Year: 2023 Source: JMIR Public Health and Surveillance. (2023). 9(1), 1-11. DOI: 10.2196/42803 SIEC No: 20231786

Background: Veterans with a history of traumatic brain injury (TBI) and/or posttraumatic stress disorder (PTSD) may be at increased risk of suicide attempts and other forms of intentional self-harm as compared to veterans without TBI or PTSD.

Objective: Using administrative data from the US Veterans Health Administration (VHA), we studied associations between TBI and PTSD diagnoses, and subsequent diagnoses of intentional self-harm among US veterans who used VHA health care between 2008 and 2017.

Methods: All veterans with encounters or hospitalizations for intentional self-harm were assigned “index dates” corresponding to the date of the first related visit; among those without intentional self-harm, we randomly selected a date from among the veteran’s health care encounters to match the distribution of case index dates over the 10-year period. We then examined the prevalence of TBI and PTSD diagnoses within the 5-year period prior to veterans’ index dates. TBI, PTSD, and intentional self-harm were identified using International Classification of Diseases diagnosis and external cause of injury codes from inpatient and outpatient VHA encounters. We stratified analyses by veterans’ average yearly VHA utilization in the 5-year period before their index date (low, medium, or high). Variations in prevalence and odds of intentional self-harm diagnoses were compared by veterans’ prior TBI and PTSD diagnosis status (TBI only, PTSD only, and comorbid TBI/PTSD) for each VHA utilization stratum. Multivariable models adjusted for age, sex, race, ethnicity, marital status, Department of Veterans Affairs service-connection status, and Charlson Comorbidity Index scores.

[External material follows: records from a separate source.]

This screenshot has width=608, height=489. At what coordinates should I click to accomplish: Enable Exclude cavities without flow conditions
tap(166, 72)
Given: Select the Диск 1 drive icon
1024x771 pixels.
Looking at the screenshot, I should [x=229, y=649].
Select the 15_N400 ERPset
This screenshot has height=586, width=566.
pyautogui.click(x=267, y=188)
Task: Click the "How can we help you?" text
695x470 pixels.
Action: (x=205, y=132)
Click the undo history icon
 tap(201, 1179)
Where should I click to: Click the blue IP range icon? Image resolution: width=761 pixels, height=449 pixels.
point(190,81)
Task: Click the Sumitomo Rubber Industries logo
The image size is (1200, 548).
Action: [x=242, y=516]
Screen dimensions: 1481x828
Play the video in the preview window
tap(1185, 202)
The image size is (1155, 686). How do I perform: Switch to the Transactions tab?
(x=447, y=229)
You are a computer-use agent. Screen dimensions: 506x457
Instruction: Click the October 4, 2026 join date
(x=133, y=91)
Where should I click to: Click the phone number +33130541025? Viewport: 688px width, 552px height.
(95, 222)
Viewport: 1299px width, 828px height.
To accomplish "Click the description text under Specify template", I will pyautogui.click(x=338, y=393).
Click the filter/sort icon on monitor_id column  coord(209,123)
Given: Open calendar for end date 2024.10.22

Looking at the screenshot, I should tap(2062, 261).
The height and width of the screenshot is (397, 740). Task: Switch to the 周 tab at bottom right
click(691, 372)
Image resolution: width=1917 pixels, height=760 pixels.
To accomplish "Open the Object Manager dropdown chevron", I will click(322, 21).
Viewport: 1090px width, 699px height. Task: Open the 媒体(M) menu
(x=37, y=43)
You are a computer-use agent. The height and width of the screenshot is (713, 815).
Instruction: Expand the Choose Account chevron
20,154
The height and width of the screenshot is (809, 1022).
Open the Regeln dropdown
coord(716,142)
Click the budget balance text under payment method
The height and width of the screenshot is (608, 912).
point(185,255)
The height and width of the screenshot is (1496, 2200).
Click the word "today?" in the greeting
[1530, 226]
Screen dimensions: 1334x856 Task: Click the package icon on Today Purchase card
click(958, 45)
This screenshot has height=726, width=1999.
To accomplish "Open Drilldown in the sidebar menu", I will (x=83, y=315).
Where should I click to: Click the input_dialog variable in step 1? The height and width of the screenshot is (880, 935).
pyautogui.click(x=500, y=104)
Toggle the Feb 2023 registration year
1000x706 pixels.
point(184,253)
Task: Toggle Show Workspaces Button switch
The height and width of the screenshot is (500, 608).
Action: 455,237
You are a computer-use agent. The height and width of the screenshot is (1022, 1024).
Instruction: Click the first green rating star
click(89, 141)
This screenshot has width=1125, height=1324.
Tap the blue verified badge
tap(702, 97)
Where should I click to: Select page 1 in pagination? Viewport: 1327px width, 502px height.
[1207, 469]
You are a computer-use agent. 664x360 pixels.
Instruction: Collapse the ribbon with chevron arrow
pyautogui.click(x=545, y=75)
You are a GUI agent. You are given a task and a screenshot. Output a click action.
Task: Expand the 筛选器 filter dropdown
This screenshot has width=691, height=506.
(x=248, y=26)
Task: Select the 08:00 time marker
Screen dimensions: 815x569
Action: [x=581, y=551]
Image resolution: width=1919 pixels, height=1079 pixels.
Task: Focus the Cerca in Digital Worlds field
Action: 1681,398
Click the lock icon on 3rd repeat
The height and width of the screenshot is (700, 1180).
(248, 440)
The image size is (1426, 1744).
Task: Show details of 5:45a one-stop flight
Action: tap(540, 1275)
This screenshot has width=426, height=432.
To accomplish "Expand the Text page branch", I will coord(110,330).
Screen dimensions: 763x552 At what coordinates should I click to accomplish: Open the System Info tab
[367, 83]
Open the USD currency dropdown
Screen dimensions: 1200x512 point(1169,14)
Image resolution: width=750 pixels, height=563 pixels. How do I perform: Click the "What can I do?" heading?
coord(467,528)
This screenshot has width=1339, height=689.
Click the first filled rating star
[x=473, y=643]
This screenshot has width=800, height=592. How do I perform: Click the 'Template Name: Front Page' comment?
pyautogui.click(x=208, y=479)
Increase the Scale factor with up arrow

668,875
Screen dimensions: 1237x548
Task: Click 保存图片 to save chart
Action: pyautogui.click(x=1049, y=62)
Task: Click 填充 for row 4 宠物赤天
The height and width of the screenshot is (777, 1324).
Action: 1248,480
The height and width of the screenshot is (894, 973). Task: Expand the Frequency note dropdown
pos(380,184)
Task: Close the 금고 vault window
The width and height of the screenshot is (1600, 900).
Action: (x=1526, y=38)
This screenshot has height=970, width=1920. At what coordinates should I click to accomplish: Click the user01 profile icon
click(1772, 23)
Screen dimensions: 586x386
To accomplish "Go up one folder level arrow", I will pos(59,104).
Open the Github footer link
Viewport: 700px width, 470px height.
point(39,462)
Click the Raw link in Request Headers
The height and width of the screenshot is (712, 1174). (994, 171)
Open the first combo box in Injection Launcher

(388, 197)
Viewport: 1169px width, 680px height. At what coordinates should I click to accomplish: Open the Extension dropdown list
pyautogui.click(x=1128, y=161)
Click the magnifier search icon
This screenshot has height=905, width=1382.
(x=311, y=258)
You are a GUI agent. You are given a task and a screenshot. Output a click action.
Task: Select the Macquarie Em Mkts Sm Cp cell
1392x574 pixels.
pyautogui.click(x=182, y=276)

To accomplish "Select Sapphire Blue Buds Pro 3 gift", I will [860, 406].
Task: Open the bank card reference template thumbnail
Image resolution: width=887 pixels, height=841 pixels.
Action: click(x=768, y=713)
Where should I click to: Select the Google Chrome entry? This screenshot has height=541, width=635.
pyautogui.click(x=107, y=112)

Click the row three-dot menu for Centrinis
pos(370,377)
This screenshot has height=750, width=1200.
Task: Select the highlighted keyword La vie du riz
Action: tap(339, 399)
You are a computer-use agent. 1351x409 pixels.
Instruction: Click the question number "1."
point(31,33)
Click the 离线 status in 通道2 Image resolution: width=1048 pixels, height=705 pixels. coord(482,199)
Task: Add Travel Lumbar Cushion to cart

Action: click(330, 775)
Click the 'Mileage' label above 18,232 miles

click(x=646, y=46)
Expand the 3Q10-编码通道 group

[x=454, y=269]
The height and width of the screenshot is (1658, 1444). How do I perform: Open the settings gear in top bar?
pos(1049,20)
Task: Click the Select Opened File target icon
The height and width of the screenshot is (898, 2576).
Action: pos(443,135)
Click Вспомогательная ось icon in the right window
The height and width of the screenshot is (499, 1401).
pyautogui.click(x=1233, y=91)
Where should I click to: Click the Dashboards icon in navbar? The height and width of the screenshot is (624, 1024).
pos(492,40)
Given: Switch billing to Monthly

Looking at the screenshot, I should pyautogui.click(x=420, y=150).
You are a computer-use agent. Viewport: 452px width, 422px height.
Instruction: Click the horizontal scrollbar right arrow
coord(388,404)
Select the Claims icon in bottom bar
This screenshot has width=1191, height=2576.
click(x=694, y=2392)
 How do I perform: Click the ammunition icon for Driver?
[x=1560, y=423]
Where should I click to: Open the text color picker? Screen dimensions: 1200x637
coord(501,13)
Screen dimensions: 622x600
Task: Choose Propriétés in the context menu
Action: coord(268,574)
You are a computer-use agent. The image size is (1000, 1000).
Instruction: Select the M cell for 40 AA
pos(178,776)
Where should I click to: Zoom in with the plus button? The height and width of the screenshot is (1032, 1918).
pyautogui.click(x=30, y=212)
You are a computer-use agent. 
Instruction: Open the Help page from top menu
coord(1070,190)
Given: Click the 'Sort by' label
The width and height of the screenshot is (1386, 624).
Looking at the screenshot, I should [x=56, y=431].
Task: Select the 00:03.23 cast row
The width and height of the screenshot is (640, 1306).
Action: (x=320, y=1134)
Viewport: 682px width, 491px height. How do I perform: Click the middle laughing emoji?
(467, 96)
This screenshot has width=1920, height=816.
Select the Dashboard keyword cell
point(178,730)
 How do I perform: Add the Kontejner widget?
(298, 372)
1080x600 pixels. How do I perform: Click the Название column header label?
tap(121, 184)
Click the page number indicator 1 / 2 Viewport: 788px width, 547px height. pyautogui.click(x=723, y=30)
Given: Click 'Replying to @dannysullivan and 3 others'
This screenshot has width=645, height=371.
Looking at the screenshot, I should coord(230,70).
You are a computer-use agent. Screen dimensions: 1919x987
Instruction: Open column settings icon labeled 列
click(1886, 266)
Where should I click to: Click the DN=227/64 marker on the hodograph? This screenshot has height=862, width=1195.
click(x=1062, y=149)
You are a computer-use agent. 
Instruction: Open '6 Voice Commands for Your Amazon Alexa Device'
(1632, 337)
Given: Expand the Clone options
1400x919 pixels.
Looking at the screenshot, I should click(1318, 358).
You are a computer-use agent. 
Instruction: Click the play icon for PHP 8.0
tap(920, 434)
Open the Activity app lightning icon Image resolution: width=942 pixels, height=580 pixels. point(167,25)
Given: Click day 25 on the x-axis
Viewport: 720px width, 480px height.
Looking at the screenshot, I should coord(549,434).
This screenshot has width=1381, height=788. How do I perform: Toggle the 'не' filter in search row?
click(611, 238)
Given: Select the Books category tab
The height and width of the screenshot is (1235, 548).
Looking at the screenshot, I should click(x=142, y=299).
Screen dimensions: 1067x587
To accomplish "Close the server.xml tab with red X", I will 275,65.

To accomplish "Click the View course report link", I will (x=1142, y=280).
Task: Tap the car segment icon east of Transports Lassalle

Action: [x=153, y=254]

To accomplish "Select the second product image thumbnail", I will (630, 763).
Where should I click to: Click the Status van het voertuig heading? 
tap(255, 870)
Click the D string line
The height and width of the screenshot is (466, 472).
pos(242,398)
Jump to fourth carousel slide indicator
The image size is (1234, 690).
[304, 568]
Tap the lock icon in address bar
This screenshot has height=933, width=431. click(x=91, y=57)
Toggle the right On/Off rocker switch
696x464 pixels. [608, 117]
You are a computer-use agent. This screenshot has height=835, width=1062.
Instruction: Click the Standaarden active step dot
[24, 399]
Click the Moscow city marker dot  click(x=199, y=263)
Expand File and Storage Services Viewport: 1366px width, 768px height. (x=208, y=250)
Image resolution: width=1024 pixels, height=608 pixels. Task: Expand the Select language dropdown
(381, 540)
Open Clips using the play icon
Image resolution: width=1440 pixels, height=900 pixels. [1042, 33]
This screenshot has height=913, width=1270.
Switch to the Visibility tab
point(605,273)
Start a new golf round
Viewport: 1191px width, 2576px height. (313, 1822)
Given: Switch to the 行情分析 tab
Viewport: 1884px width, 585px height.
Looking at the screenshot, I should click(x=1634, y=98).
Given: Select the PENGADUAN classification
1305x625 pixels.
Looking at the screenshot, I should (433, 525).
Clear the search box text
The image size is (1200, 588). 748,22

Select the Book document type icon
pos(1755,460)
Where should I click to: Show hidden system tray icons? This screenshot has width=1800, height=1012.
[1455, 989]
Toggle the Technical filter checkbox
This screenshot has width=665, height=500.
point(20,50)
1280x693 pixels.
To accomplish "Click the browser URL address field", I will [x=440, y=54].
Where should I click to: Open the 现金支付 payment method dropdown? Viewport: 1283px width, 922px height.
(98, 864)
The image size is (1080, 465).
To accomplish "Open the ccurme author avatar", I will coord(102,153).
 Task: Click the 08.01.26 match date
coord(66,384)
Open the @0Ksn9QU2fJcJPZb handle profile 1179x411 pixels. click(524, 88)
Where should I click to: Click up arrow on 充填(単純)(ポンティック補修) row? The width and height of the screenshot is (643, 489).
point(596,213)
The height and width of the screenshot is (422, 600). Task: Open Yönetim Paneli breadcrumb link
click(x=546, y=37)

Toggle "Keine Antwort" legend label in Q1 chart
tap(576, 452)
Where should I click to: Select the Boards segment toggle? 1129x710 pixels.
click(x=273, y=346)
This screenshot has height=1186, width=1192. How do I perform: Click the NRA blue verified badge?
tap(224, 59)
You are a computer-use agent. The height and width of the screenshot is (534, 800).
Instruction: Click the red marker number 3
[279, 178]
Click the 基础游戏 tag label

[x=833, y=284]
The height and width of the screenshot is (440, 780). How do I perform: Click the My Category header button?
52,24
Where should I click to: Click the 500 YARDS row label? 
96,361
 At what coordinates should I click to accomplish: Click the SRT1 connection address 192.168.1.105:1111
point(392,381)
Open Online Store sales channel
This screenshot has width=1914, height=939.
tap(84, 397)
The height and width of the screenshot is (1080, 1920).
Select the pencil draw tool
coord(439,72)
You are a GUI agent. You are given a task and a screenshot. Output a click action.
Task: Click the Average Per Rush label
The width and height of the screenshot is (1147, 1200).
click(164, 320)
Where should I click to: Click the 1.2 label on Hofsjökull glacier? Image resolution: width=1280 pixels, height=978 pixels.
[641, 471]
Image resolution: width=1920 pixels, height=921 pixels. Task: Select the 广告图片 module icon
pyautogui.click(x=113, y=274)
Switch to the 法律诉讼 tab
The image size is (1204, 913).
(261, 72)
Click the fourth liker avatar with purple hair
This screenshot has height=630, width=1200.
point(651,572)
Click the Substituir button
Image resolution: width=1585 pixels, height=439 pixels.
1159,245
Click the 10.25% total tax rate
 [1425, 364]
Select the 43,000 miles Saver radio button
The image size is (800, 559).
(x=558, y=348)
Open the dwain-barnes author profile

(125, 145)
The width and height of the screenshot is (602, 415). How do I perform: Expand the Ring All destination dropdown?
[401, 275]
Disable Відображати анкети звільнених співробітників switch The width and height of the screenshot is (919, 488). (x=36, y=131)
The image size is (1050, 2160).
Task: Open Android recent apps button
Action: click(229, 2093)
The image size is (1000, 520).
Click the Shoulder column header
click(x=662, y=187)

Results: About 6.7 million veterans with at least two VHA visits in the 5-year period before their index dates were included in the analyses; 86,644 had at least one intentional self-harm diagnosis during the study period. During the periods prior to veterans’ index dates, 93,866 were diagnosed with TBI only; 892,420 with PTSD only; and 102,549 with comorbid TBI/PTSD. Across all three VHA utilization strata, the prevalence of intentional self-harm diagnoses was higher among veterans diagnosed with TBI, PTSD, or TBI/PTSD than among veterans with neither diagnosis. The observed difference was most pronounced among veterans in the high VHA utilization stratum. The prevalence of intentional self-harm was six times higher among those with comorbid TBI/PTSD (6778/58,295, 11.63%) than among veterans with neither TBI nor PTSD (21,979/1,144,991, 1.92%). Adjusted odds ratios suggested that, after accounting for potential confounders, veterans with TBI, PTSD, or comorbid TBI/PTSD had higher odds of self-harm compared to veterans without these diagnoses. Among veterans with high VHA utilization, those with comorbid TBI/PTSD were 4.26 (95% CI 4.15-4.38) times more likely to receive diagnoses for intentional self-harm than veterans with neither diagnosis. This pattern was similar for veterans with low and medium VHA utilization.

Conclusions: Veterans with TBI and/or PTSD diagnoses, compared to those with neither diagnosis, were substantially more likely to be subsequently diagnosed with intentional self-harm between 2008 and 2017. These associations were most pronounced among veterans who used VHA health care most frequently. These findings suggest a need for suicide prevention efforts targeted at veterans with these diagnoses.